Why Is The American Century Championship The Best Under-The-Radar Sports Event For A Fan?

Since the first American Century Championship in 1990, the five-day golf event at Edgewood Tahoe Golf Course has become a destination for athletes past and present across all sports. The competition gets stronger each year. In 2021, the field grew to 87. Hoopster Vinny Del Negro narrowly beat pitcher John Smoltz and quarterback Tony Romo. We can’t think of another event where athletes from eight sports and a variety of celebrities are competing for a coveted prize.

NBC created the tournament back in 1989 to fill the empty air time after the network lost the rights to Major League Baseball. NFL quarterback Mark Rypien took home $75,000 by winning the first event in 1990. The winning prize has risen to $125,000 since. Despite what is not a large purse, the American Century Championship is one of the most underrated sports events.

The appeal begins with the environment, as best described by Eddie Matz, who wrote a feature story on this event for ESPN The Magazine back in 2010.

“If you go during the summer, you won’t see a single cloud,” Matz wrote. “Doesn’t matter how long you stay. And while it’s an unbearable 106 degrees just 45 minutes north in Reno, the elevation of Tahoe (6,000-plus feet) keeps temps in the low 80s. Then there’s the scenery. Snow-capped mountains descend into water so crystal clear you want to open your mouth and drink it.”

The golf tournament might be what brings everyone to Tahoe, but the fun that happens everywhere else is the true draw. There’s lots of gambling, lots of drinking, and plenty of antics that typically arise when you combine the two. Ray Allen deejaying. Marcus Allen dueting with Alfonso Ribeiro. Charles Barkley pouring shots for anyone in the vicinity. Anyone lucky enough to be around Harrah’s Lake Tahoe hotel and casino — the host site for the event — is sure to bring back plenty of similar stories.

With stars ranging across different sports from different eras, the event is a meeting ground unlike any other.

“Sure, you could attend a Hall of Fame induction ceremony and see plenty of legends, but they’d all be from the same sport,” Matz wrote. “You could sneak into the ESPYs and find all manner of jocks, but aside from the ceremony itself and maybe a pre- or post-party, that’s it. They’re in, they’re out. People swear by the NBA All-Star weekend and Super Bowl week, but the host towns are so big and the party schedule so jam-packed that you never come close to getting all the big dogs in the same place at the same time. In Tahoe, you do. For five days straight.”

Of the 18 holes that comprise the golf course, No. 17 has garnered a reputation as the party hole. Located right along Lake Tahoe, it’s where fans can locate for free if they arrive early enough via boat and offers them the best chance at a celebrity interaction and entice them into some antics.

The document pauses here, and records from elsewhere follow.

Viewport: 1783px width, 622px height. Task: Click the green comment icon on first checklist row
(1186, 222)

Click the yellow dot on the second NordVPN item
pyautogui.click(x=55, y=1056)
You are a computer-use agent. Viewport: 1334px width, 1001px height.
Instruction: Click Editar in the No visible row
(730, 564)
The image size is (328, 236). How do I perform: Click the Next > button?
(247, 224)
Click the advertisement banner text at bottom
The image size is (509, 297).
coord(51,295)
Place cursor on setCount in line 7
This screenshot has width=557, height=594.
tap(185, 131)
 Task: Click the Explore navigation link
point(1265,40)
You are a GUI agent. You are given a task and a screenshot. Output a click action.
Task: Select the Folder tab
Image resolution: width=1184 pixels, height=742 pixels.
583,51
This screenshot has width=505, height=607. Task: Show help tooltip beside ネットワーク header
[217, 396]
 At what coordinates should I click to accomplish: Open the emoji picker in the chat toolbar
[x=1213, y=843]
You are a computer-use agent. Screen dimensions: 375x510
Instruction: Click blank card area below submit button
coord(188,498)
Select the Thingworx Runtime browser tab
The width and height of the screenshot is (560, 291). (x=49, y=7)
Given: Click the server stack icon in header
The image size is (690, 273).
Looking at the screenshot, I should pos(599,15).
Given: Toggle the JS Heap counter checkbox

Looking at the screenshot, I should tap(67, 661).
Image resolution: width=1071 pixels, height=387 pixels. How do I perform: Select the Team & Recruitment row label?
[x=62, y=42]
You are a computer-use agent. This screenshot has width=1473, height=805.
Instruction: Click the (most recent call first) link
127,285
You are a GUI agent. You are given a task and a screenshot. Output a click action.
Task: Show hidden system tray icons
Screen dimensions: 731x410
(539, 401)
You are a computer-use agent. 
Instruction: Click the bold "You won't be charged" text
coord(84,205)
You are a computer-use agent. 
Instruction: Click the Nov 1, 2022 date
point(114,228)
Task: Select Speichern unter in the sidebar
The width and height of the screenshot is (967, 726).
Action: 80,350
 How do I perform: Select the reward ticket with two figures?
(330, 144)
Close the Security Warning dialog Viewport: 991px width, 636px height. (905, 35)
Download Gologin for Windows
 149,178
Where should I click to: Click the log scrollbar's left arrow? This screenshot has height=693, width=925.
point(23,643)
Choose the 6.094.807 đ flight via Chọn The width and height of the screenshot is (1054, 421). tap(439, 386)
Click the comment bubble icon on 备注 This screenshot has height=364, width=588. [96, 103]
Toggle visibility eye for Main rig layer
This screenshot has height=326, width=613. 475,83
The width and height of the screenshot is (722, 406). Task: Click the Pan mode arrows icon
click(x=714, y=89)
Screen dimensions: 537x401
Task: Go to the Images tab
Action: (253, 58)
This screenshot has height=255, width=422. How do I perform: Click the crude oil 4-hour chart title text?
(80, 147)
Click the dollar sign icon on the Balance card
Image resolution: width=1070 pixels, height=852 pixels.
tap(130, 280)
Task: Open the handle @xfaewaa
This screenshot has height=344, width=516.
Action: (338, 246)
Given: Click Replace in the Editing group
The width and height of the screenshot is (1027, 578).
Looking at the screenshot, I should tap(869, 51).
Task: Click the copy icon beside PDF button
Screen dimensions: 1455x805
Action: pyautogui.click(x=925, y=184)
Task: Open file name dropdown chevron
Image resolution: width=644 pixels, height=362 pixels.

Several pros have taken turns launching golf balls towards nearby party boats. After losing a bet with his dad at the 2018 tournament, Stephen Curry took a dive into the lake.

The tournament winnings are now up to $600,000, most of which goes to charity. But no matter where a celebrity finishes in the tournament, everyone who partakes in the event ultimately walks away a winner and fans walk away with an experience unlike any other.